# Brief
Which lines below contain "This"? Pull them out.

# Extracted data
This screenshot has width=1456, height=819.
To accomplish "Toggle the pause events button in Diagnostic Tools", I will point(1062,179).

* * *

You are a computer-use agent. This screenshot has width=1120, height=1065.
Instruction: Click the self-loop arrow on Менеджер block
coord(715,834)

* * *

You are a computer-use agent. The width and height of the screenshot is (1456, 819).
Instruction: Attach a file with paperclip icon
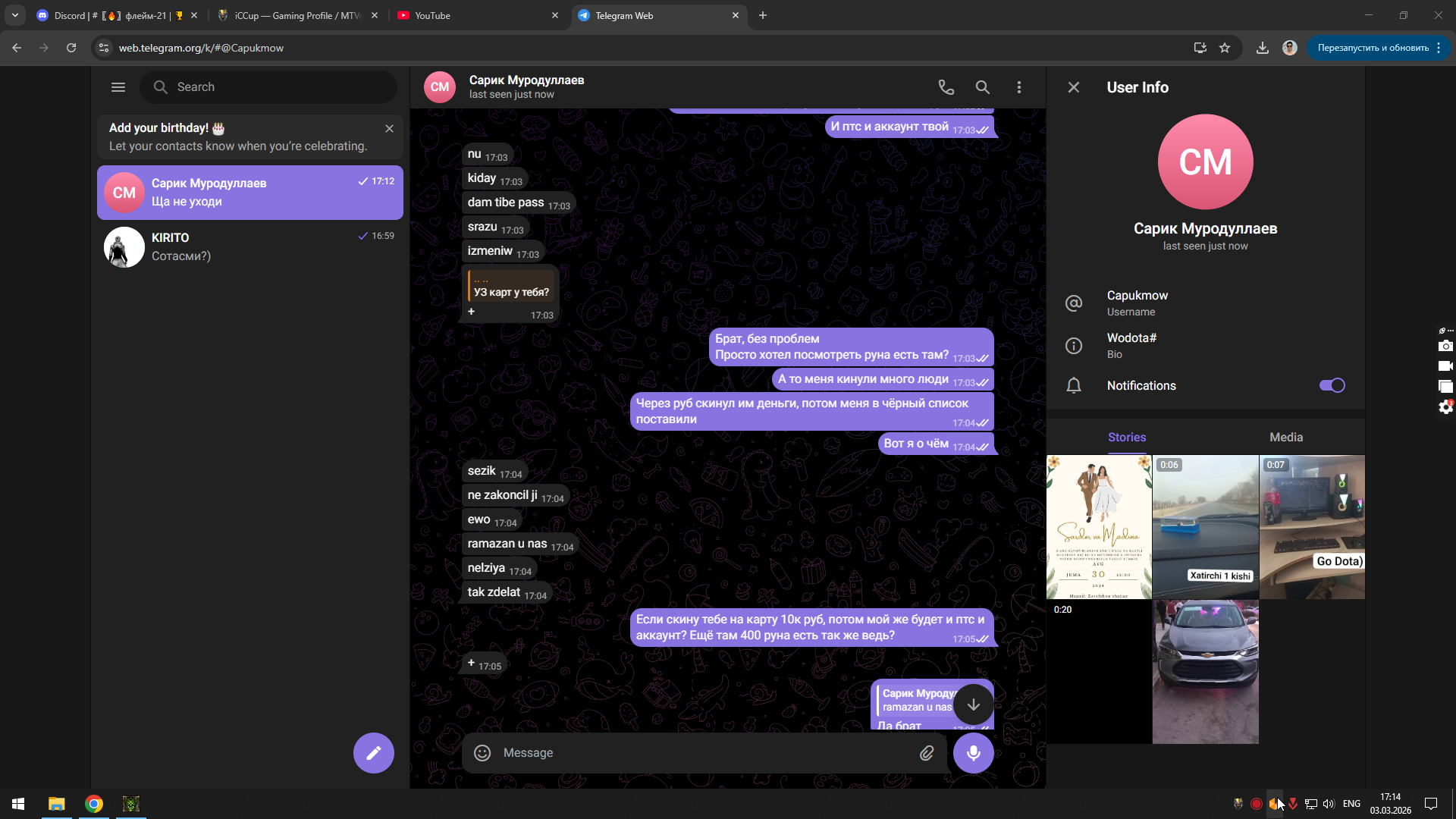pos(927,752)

# Answer below
This screenshot has width=1456, height=819.
You are a computer-use agent. This screenshot has width=1120, height=1065.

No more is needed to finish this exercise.